EXERCISE GOAL
Please output exactly the lines of the material from the first through the line containing "Click the Setting", and nothing more.

RECORDS FOR THE EXERCISE
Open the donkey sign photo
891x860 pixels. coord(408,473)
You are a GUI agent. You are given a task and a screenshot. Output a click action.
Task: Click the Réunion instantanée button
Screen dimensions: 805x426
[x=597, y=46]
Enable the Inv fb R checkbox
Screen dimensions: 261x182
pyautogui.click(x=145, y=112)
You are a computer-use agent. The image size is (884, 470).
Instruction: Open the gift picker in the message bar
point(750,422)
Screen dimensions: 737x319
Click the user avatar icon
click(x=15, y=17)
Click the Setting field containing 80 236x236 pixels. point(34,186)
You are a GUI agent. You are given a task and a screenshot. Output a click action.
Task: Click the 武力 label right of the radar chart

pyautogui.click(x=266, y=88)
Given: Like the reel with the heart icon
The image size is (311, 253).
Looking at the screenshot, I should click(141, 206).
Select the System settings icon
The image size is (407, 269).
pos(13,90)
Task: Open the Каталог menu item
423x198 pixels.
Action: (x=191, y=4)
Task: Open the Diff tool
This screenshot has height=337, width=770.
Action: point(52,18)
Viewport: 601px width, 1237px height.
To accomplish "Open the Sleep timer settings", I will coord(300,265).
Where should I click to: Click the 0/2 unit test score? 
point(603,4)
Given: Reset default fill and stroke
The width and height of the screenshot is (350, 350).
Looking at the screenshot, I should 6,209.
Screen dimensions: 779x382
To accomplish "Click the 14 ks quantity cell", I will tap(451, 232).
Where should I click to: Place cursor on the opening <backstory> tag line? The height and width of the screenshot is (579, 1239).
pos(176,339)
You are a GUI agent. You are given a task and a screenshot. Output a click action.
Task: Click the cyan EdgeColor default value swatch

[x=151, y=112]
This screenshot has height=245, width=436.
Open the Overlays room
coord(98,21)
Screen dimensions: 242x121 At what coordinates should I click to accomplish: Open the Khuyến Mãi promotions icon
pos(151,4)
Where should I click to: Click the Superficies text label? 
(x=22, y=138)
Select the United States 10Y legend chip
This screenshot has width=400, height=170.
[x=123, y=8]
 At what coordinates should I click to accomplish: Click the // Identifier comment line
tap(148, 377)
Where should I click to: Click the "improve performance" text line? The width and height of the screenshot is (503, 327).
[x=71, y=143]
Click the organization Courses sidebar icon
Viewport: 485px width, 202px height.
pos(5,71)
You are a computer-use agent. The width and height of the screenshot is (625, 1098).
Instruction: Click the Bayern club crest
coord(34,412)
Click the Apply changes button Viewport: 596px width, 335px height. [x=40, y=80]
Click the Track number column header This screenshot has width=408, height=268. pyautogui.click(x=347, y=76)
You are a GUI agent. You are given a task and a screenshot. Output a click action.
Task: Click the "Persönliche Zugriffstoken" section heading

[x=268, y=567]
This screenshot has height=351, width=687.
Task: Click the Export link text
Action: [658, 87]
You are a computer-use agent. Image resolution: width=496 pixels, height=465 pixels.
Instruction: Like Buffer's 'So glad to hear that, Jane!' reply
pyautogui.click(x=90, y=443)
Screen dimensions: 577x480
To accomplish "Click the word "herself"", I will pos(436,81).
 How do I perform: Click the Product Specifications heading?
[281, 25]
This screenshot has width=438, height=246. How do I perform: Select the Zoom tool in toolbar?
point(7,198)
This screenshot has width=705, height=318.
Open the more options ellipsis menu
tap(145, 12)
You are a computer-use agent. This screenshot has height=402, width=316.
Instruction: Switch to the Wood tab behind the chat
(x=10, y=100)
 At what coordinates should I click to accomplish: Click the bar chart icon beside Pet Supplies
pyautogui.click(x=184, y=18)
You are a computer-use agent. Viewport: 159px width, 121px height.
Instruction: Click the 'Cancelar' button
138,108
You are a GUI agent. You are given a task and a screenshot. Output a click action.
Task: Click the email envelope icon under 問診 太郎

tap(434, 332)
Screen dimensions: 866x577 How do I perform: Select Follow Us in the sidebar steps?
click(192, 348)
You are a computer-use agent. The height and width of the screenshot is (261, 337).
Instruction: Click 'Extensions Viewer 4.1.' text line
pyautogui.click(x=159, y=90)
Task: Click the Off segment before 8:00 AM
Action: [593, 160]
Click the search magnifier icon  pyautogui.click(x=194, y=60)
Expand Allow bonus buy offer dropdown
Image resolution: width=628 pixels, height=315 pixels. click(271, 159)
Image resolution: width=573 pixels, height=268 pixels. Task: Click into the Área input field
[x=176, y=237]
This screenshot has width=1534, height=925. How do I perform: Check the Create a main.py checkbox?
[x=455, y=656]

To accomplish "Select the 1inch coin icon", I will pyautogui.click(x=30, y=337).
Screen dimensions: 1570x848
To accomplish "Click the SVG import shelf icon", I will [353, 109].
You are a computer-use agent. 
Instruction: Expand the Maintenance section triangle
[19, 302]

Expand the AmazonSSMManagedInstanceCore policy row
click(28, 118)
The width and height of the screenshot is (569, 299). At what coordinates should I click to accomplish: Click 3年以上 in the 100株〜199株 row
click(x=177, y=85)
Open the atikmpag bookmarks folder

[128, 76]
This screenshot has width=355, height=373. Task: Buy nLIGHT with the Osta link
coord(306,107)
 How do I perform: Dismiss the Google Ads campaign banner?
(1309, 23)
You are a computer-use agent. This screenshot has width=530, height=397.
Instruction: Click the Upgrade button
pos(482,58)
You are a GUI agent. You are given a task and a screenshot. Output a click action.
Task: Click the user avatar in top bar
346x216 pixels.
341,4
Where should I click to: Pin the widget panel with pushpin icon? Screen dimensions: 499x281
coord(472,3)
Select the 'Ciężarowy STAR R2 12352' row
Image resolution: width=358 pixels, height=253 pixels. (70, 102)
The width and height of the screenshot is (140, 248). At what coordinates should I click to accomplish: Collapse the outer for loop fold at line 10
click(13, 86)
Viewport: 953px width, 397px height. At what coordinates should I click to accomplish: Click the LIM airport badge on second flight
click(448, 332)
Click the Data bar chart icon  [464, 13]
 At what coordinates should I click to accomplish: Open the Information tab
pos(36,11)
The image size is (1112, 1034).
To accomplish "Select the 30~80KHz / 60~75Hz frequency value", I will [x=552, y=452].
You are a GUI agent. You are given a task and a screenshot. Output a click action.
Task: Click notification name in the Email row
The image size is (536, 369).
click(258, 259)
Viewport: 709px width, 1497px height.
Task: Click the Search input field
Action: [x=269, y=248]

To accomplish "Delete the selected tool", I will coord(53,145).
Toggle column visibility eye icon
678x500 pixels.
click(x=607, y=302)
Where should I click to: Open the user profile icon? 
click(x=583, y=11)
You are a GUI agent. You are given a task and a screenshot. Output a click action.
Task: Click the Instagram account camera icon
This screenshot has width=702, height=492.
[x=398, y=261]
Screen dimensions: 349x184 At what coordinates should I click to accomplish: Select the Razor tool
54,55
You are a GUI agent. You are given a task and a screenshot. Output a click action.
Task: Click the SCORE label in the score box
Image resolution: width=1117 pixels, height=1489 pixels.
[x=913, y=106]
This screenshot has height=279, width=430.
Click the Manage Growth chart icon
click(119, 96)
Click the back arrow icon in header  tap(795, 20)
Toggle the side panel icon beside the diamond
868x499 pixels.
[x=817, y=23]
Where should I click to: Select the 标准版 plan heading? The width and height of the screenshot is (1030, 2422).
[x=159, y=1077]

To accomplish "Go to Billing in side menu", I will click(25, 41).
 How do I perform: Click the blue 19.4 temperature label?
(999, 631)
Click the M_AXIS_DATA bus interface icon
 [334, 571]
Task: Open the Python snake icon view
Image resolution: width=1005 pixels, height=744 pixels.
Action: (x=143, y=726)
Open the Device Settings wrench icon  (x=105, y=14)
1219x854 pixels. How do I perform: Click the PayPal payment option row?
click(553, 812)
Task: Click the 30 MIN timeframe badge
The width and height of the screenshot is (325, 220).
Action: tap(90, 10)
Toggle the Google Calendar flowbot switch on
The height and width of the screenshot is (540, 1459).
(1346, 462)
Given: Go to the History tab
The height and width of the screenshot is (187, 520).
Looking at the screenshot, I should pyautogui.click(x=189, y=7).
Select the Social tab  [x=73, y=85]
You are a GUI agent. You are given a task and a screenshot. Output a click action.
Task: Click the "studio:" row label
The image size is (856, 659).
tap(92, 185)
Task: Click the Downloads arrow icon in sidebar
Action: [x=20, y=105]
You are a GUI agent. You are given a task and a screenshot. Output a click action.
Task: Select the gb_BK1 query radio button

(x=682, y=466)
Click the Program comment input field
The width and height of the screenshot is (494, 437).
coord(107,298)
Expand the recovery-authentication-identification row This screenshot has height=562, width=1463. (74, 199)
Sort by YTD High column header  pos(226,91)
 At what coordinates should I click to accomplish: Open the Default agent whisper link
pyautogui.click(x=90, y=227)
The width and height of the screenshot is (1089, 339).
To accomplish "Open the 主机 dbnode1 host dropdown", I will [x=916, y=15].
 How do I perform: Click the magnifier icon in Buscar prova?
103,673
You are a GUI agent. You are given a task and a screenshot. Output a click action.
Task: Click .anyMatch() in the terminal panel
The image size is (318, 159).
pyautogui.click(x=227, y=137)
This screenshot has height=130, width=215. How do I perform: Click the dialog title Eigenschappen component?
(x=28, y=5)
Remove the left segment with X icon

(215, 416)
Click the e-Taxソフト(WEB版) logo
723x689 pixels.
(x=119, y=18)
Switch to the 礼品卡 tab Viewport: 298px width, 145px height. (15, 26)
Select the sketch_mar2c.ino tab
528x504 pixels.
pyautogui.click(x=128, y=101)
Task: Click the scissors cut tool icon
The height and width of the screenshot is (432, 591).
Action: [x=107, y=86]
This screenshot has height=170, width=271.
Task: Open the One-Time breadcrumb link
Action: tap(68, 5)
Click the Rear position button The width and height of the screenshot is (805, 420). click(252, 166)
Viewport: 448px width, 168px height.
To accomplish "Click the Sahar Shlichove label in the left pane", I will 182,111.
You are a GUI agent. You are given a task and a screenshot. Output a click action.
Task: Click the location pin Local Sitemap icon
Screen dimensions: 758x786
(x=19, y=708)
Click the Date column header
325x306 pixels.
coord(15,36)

SOLUTION TO THIS EXERCISE
Open the donkey sign photo
891x860 pixels. coord(408,473)
You are a GUI agent. You are given a task and a screenshot. Output a click action.
Task: Click the Réunion instantanée button
Screen dimensions: 805x426
[x=597, y=46]
Enable the Inv fb R checkbox
Screen dimensions: 261x182
pyautogui.click(x=145, y=112)
You are a computer-use agent. The image size is (884, 470).
Instruction: Open the gift picker in the message bar
point(750,422)
Screen dimensions: 737x319
Click the user avatar icon
click(x=15, y=17)
Click the Setting field containing 80 236x236 pixels. point(34,186)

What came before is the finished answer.